*Task goal*
Among the records below, count the lines where "Given" occurs, and report that total alone.
***** Task inputs
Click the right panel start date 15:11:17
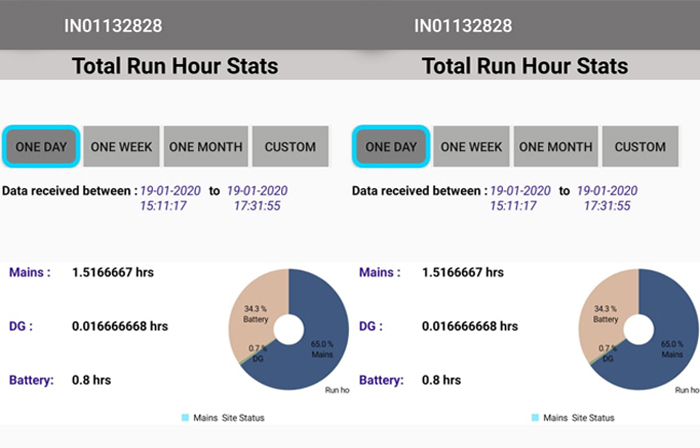700x448 pixels. point(513,206)
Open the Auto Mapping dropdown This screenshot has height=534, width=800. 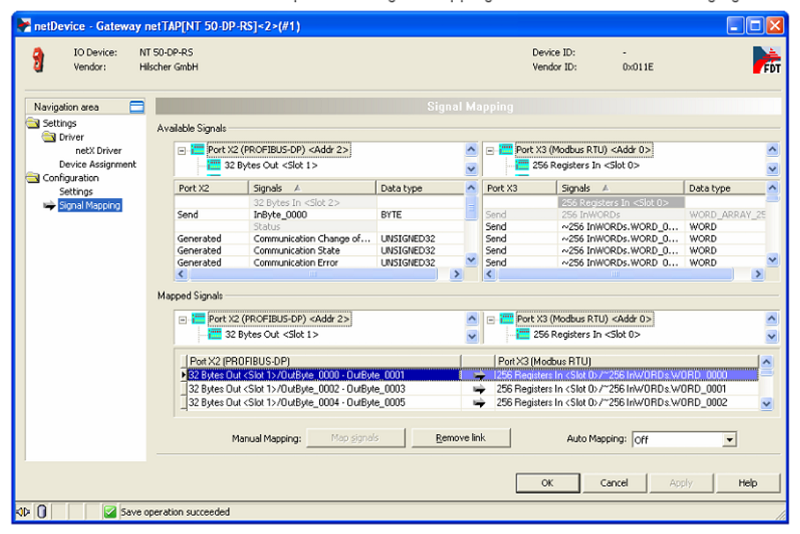point(729,439)
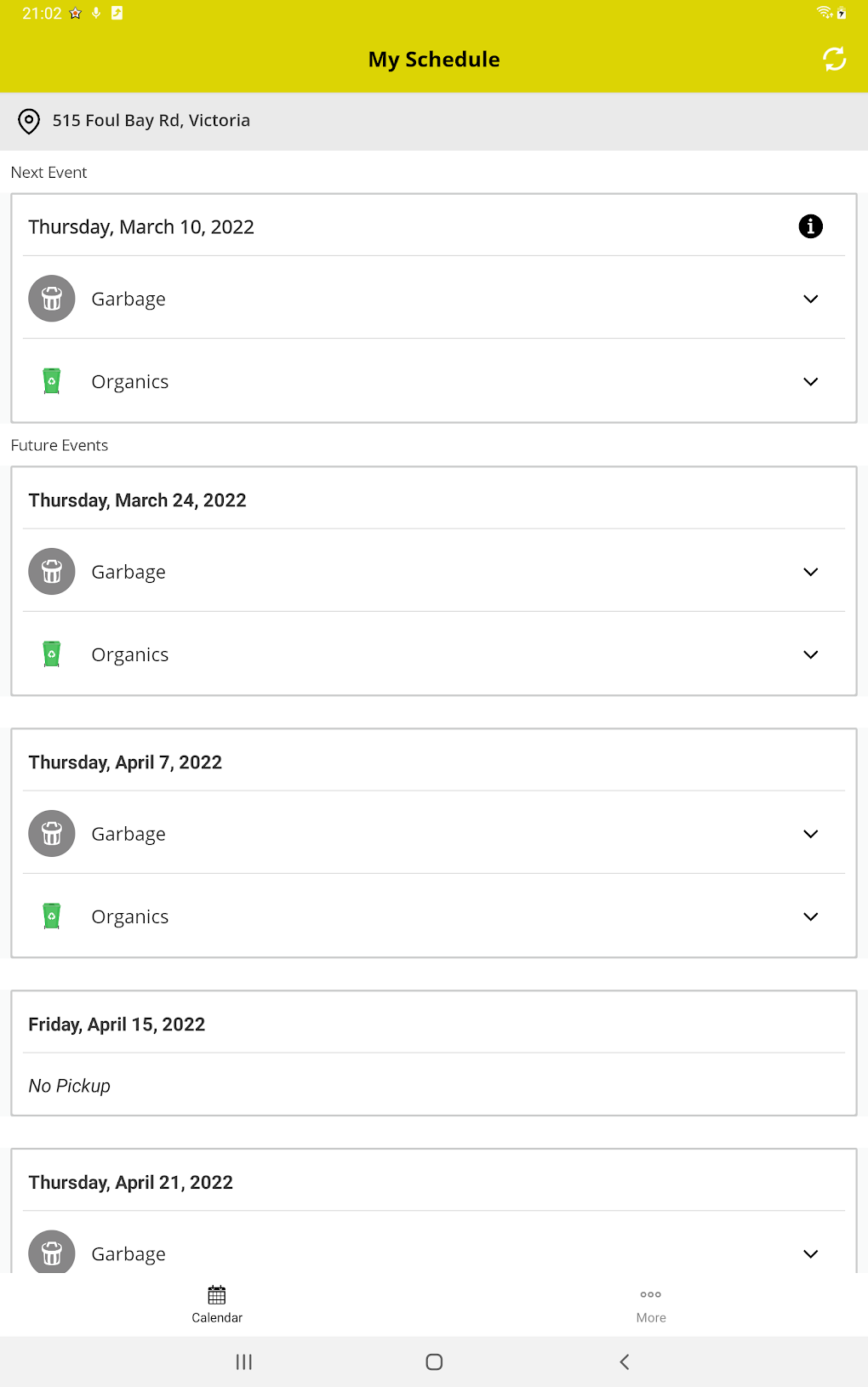
Task: Select the Friday, April 15 No Pickup entry
Action: point(433,1085)
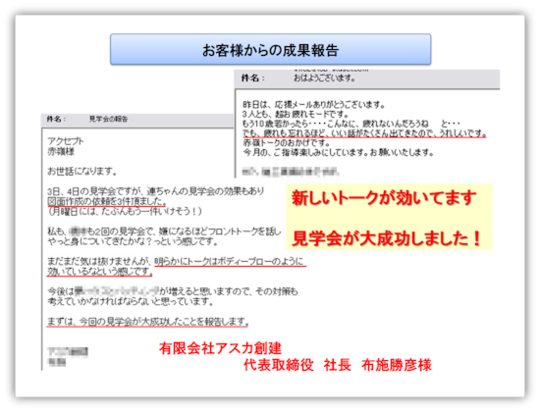The width and height of the screenshot is (540, 412).
Task: Click underlined でも、疲れも忘れるほど sentence
Action: click(364, 133)
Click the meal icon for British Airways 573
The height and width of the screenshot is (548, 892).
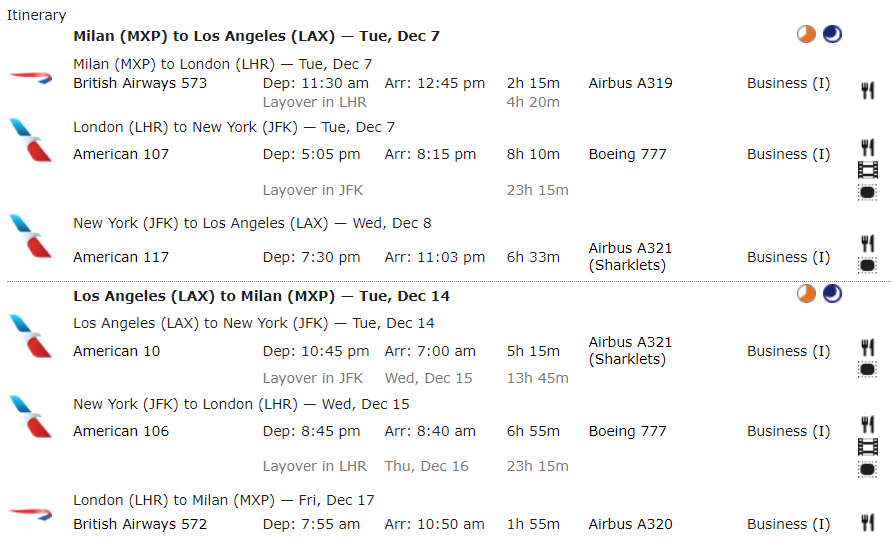pos(867,91)
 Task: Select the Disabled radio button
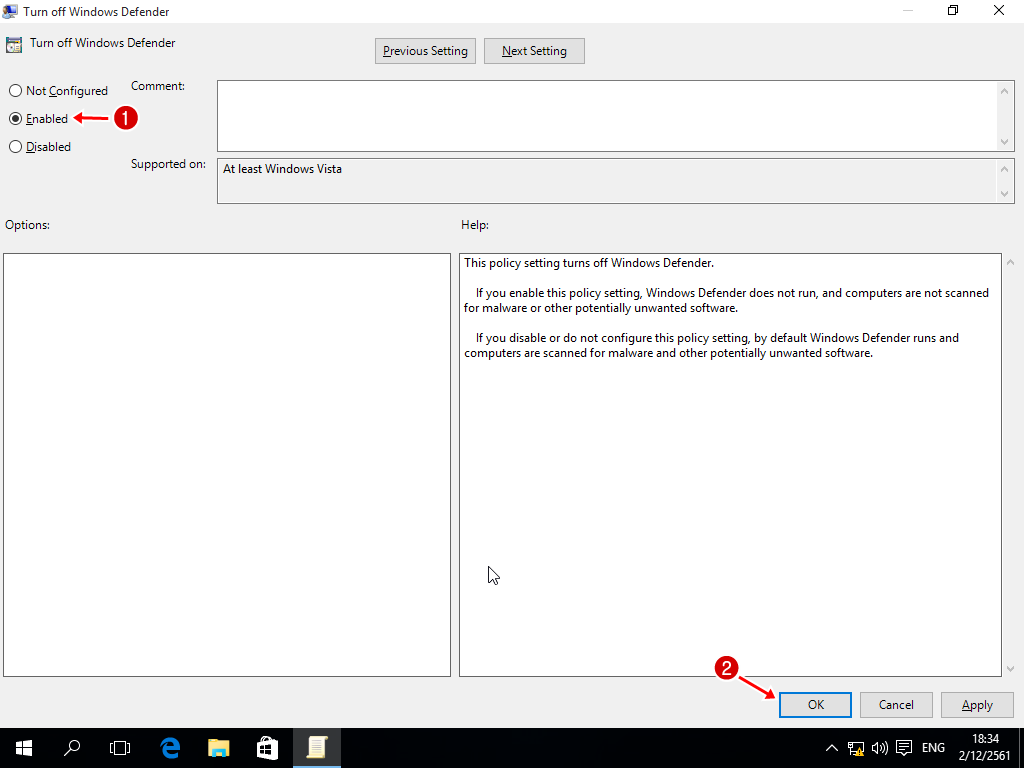point(16,147)
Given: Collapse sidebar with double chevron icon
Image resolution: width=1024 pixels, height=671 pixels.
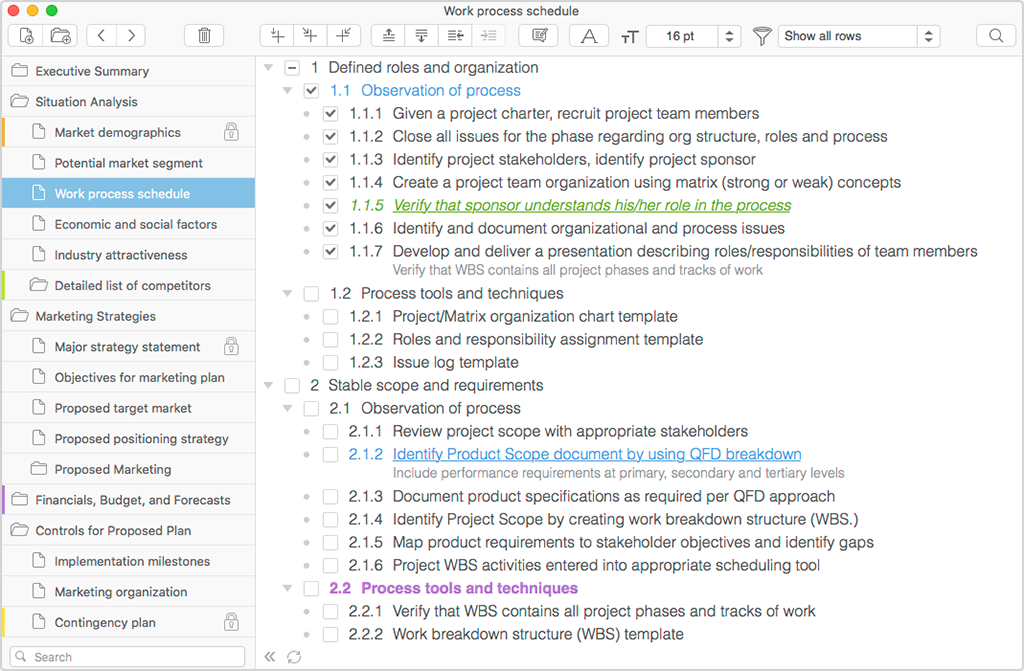Looking at the screenshot, I should coord(270,657).
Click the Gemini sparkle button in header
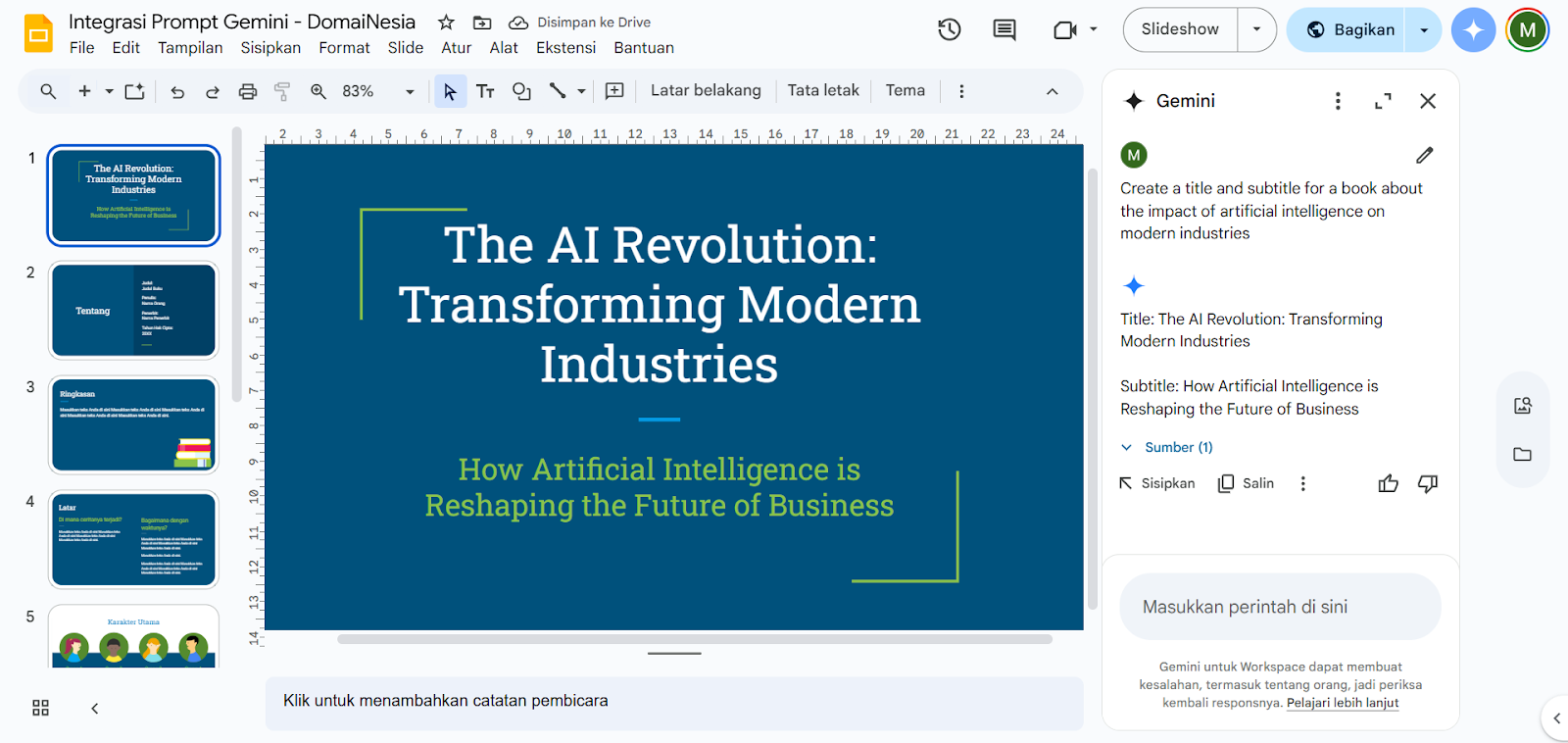 coord(1473,30)
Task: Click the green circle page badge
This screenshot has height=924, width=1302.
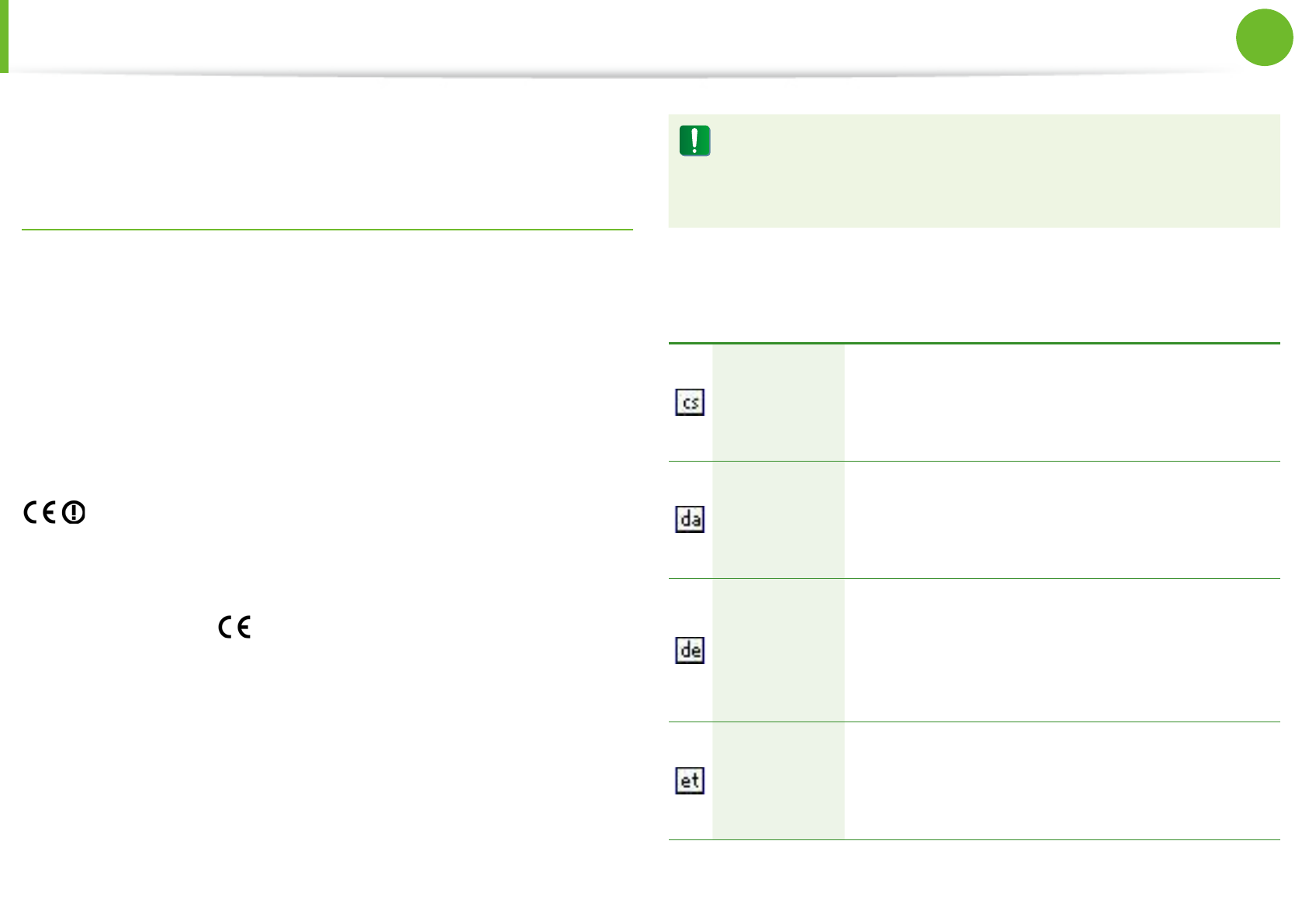Action: click(x=1264, y=37)
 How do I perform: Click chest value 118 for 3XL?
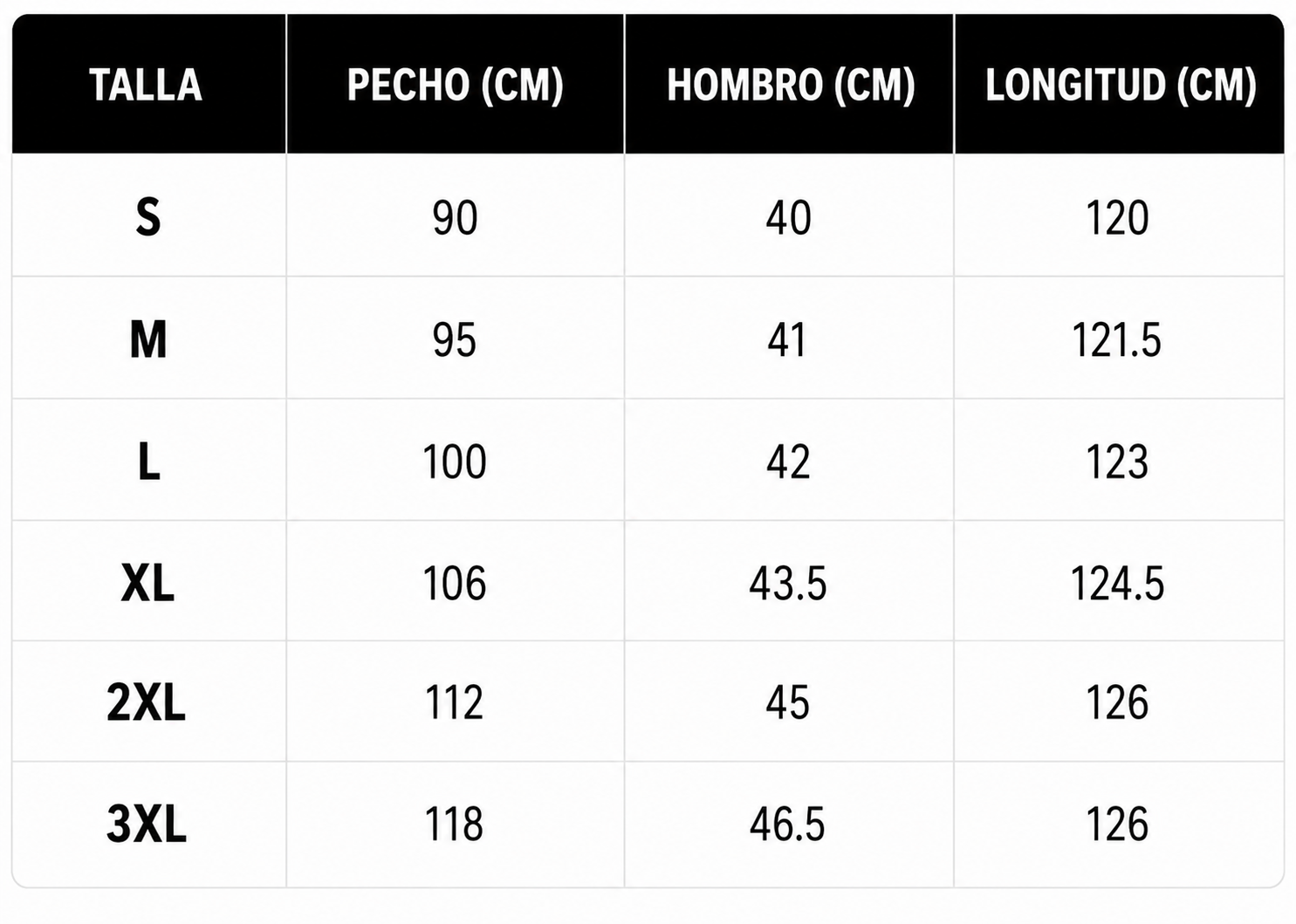pyautogui.click(x=454, y=824)
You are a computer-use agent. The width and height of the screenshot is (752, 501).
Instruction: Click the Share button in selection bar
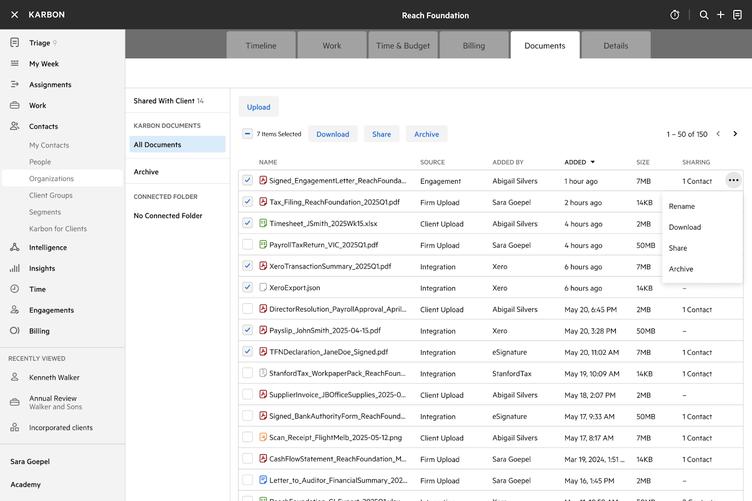tap(381, 134)
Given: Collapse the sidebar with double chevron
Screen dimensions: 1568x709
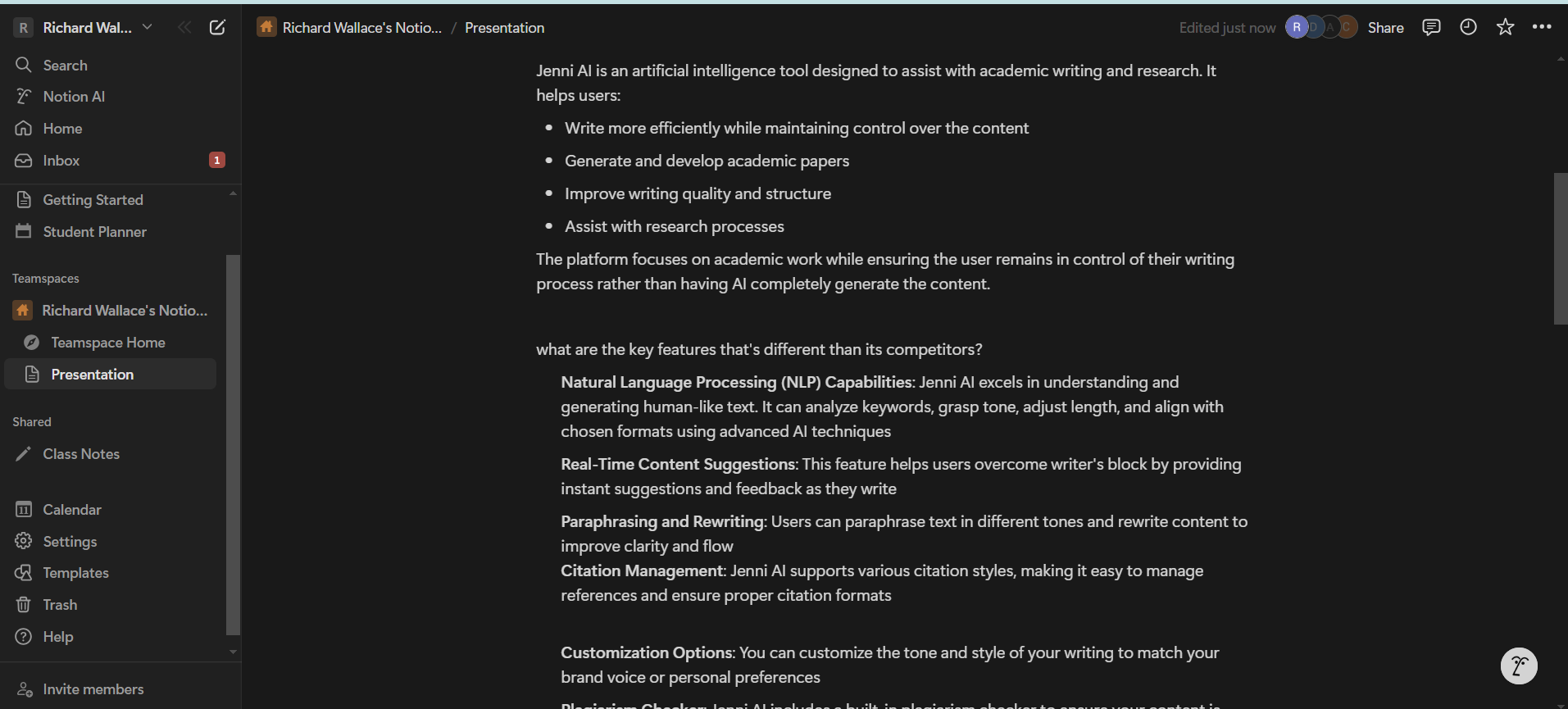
**********
*Solution for this exercise*
2